I gather some people took it to be a thoughtful reflection on the possibility that what we call reality is merely a dream or some massive deception. Descartes rejected that idea, preferring to believe he existed and could actually know something. Actually knowing something is kind of a big deal.

In Inception, characters constantly reviewed the rules of how the dreamscape worked: paradoxes, mental defenses, and how to invoke a dreamer to dream a new and deeper dream. Our dreams aren’t made like that. When I realize I’m dreaming, I also realize I can control things. If I see that I’m out in public and have left something, I can decide that I have it and there it is. In the movie, if they imagined they have bigger guns, they could use them. But tell the target he’s dreaming, and he can’t just slip down a rabbit hole and sit by the river until he wakes up.

In a dream, only what I perceive exists, and then, of course, there’s you. How are we all dreaming coherently together? But let’s stick with perception for a moment; many unperceived, even imperceivable, things have rearranged our lives for centuries. Shall we just roll over and wonder how this dream will end? That’s all we’re left with, if everything is a dream. We can’t study medicine, engineering, farming, or anything that produces something outside of our preferences if nothing is real.

The eye of my stove burned my fingers because the electric coil producing the heat is a reality outside of my perception. Had I turned the wrong switch I would have had heat in another eye and possibly wondered why my pan wasn’t warming up. That’s my perception at play in a real world.
..............................
> **Using the information**
• 1. Can you rewrite the passage on dreams and reality from "In a dream, only" to "a real world.", putting "oven" in place of "stove"?
• 2. In the passage on dreams and reality, what did Descartes prefer to believe?
• 3. Could you extend the passage on dreams and reality, continuing from its final sentence?
The listing after this point is separate from the passage on dreams and reality.

> **Dataset excerpt**
..............................
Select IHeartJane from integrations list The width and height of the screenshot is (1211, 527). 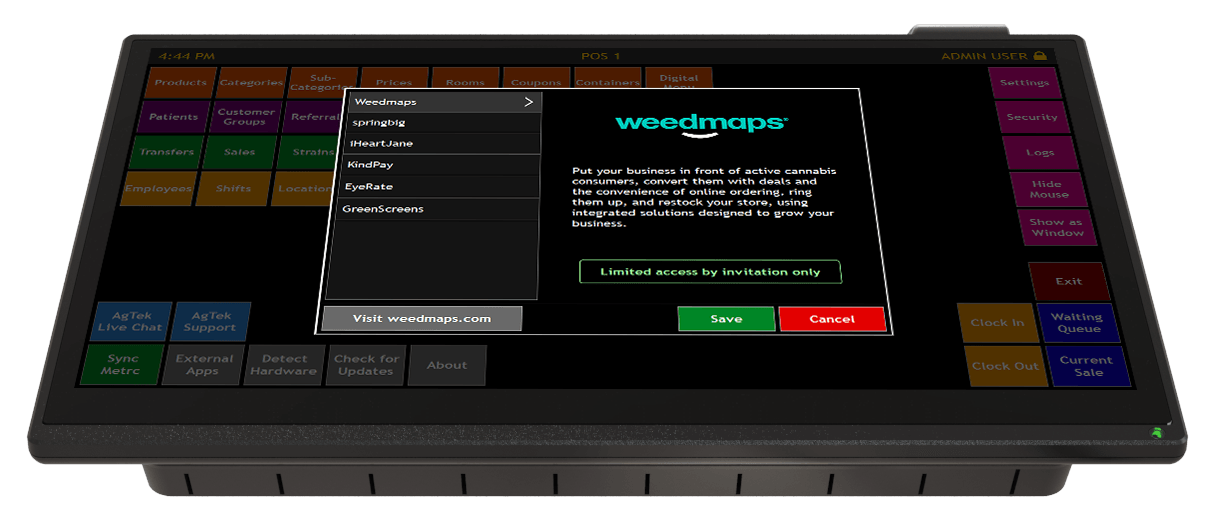pos(441,144)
..............................
> **Task answers**
• 1.
In a dream, only what I perceive exists, and then, of course, there’s you. How are we all dreaming coherently together? But let’s stick with perception for a moment; many unperceived, even imperceivable, things have rearranged our lives for centuries. Shall we just roll over and wonder how this dream will end? That’s all we’re left with, if everything is a dream. We can’t study medicine, engineering, farming, or anything that produces something outside of our preferences if nothing is real.

The eye of my oven burned my fingers because the electric coil producing the heat is a reality outside of my perception. Had I turned the wrong switch I would have had heat in another eye and possibly wondered why my pan wasn’t warming up. That’s my perception at play in a real world.

• 2. That he existed and could actually know something.

• 3.
Try to stay healthy, friends. And for the kids at home, remember the Lord who made you; that’s the start of good perception.

Dispatch from the translation front

I’ve become a little cautious about discussing translation work. So suffice it to say that I snagged a nice one, and there’s a deadline coming on, and I can’t really spend much time on a blog post.

But rejoice with me that I’ve found work, when better men are filing for unemployment. Whatever my project is, it’s interesting. Have a good weekend. Don’t do anything I wouldn’t do (that ought to keep you pretty safe).

‘Santa Fe Mojo,’ by Ted Clifton

Vincent Malone, hero of Ted Clifton’s Santa Fe Mojo, was once a hotshot lawyer in Dallas, until alcohol trashed both his career and his marriage. He drifted to Denver, where he found his niche as a legal investigator. Then he developed gout, and missed too much work. Figuring a warmer climate would help, he headed for Albuquerque, and cheap housing. But in a diner in Santa Fe he saw an ad for a job driving a customer van for a bed and breakfast. On a whim, he applied for the job.

Vincent is a misanthrope, a man who’s seen the worst in people and has distanced himself from them. But the couple who hire him are annoyingly nice. He doesn’t know what to do with them, but he kind of likes working there as he gets used to it.

They’re excited to greet their first guests at the B&B, but something is wrong. The rooms were booked by a major sports agent who lives locally, for a group of his top clients and their spouses. But when they hold a meeting, it ends in shouting and threats.

The next morning the police come. The agent has been murdered. Vincent can tell that the sheriff’s department would like to hang something on him, but they quickly settle one of the clients – a major league baseball player. Security video shows the two men fighting in the agent’s front yard, a few hours before the murder.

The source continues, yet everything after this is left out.